* **TASK DIRECTIONS**: Copy out the following lines exactly as they stand. Begin with the line containing "This screenshot has width=1198, height=899." and continue through the line containing "click(x=174, y=17)", including both of them.
begin SUPPLIED DATA
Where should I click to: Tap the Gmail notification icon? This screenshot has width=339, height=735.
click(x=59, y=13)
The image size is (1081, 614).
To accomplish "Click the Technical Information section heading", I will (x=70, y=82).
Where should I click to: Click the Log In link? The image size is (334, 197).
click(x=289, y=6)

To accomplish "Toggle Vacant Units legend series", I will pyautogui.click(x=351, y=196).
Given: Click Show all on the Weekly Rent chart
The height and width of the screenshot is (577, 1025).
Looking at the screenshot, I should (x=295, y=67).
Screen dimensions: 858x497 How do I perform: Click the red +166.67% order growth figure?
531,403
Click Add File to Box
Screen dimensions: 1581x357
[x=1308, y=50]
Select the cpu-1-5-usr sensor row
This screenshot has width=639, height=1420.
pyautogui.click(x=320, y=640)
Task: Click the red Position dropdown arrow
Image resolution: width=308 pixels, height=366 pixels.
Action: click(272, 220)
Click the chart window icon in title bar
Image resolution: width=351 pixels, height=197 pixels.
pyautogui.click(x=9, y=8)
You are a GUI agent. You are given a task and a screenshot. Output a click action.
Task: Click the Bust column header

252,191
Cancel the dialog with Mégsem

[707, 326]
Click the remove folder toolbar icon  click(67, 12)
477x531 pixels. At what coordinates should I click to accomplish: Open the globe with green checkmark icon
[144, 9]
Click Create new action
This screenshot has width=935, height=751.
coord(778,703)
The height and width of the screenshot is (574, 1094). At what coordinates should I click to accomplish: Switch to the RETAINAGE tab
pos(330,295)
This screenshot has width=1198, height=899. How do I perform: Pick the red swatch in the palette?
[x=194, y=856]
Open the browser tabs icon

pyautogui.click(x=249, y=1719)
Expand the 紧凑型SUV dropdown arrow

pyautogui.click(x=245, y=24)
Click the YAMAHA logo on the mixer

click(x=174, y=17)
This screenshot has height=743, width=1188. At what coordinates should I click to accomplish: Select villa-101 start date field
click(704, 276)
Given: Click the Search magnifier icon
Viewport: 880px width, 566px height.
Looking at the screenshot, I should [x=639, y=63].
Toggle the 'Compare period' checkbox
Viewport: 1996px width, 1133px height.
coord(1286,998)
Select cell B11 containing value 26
end SUPPLIED DATA
* **ANSWER TO THIS PROBLEM**:
This screenshot has width=1198, height=899. How do I perform: Pick the red swatch in the palette?
[x=194, y=856]
Open the browser tabs icon

pyautogui.click(x=249, y=1719)
Expand the 紧凑型SUV dropdown arrow

pyautogui.click(x=245, y=24)
Click the YAMAHA logo on the mixer

click(x=174, y=17)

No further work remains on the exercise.